I know that $\sigma(T) = \sigma(T')$ and certainly $\sigma_{ap}(T) \subset \sigma(T)$ so we have $\sigma_{ap}(T) \cup \sigma_p(T') \subset \sigma(T)$ and I'm struggling with the other inclusion.
If we write $R_{\lambda} = {\lambda}I - T$ and now we want to show if $\lambda$ is outside of $ \sigma_{ap}(T) \cup \sigma_p(T')$ then $R_{\lambda}$ is invertible. Here is what I have so far:
- $R_{\lambda}$ has closed image. ($\lambda$ is not in the approx. point spectrum of $T$)
- $R_{\lambda}$ is injective - the point spectrum of $T$ is contained in the approximate point spectrum of $T$.
- I'd like to show that $R_{\lambda}$ has dense image. We know that $\ker(R_{\lambda}')$ is empty - so if $g \in Y'$ is such that $g(R_{\lambda})(x) = 0$ then $g$ must be zero. I'd like to maybe use the Hahn-Banach theorem on an element in $X$ not in the closure of $\operatorname{im} R_{\lambda}$ or perhaps by extending a functional on $\operatorname{im}R_{\lambda}$ but unfortunately I can't seem to get anywhere with this!
Thanks for any help!
CASE 1: If $\mathcal{R}(T-\lambda I)$ is not dense, then $\lambda\in\sigma_{p}(T')$.
CASE 2: $\mathcal{R}(T-\lambda I)=X$.
2a. $T-\lambda I$ is injective, which forces $(T-\lambda I)^{-1}$ to be continuous and, hence, $\lambda\in\rho(T)$; or
2b. $T-\lambda I$ is not injective, which gives $\lambda \in\sigma_{p}(T)$.
CASE 3: $\mathcal{R}(T-\lambda I)$ is dense but $\mathcal{R}(T-\lambda I)\ne X$.
3a. $T-\lambda I$ is not injective and, hence, $\lambda\in\sigma_{p}(T)$.
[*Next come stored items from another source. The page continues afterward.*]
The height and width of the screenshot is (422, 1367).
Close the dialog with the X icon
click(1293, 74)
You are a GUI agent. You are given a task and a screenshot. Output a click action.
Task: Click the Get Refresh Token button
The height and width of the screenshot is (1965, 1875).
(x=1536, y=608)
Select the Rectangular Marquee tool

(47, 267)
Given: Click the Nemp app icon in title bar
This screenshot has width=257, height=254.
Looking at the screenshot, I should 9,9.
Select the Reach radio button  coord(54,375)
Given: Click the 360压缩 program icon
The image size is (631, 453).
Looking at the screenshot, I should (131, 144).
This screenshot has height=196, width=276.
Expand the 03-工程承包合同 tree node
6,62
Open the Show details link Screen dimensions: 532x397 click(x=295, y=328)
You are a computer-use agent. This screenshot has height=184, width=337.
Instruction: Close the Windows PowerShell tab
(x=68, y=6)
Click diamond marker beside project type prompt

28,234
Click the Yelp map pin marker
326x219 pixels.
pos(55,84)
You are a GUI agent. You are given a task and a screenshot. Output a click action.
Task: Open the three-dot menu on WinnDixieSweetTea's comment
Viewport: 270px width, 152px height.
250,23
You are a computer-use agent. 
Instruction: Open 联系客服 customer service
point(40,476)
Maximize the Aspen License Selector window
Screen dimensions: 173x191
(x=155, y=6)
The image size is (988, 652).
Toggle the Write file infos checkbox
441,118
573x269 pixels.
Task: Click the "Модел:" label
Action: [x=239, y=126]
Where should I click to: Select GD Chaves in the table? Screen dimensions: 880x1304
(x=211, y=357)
3b. $T-\lambda I$ is injective. In this case $T-\lambda I$ is not continuously invertible because $\mathcal{R}(T-\lambda I)$ is not dense, which means $\lambda\in\sigma_{ap}(T)$.
That covers all cases: $\sigma(T)\subseteq\sigma_{p}(T')\cup\sigma_{p}(T)\cup\sigma_{ap}(T)$.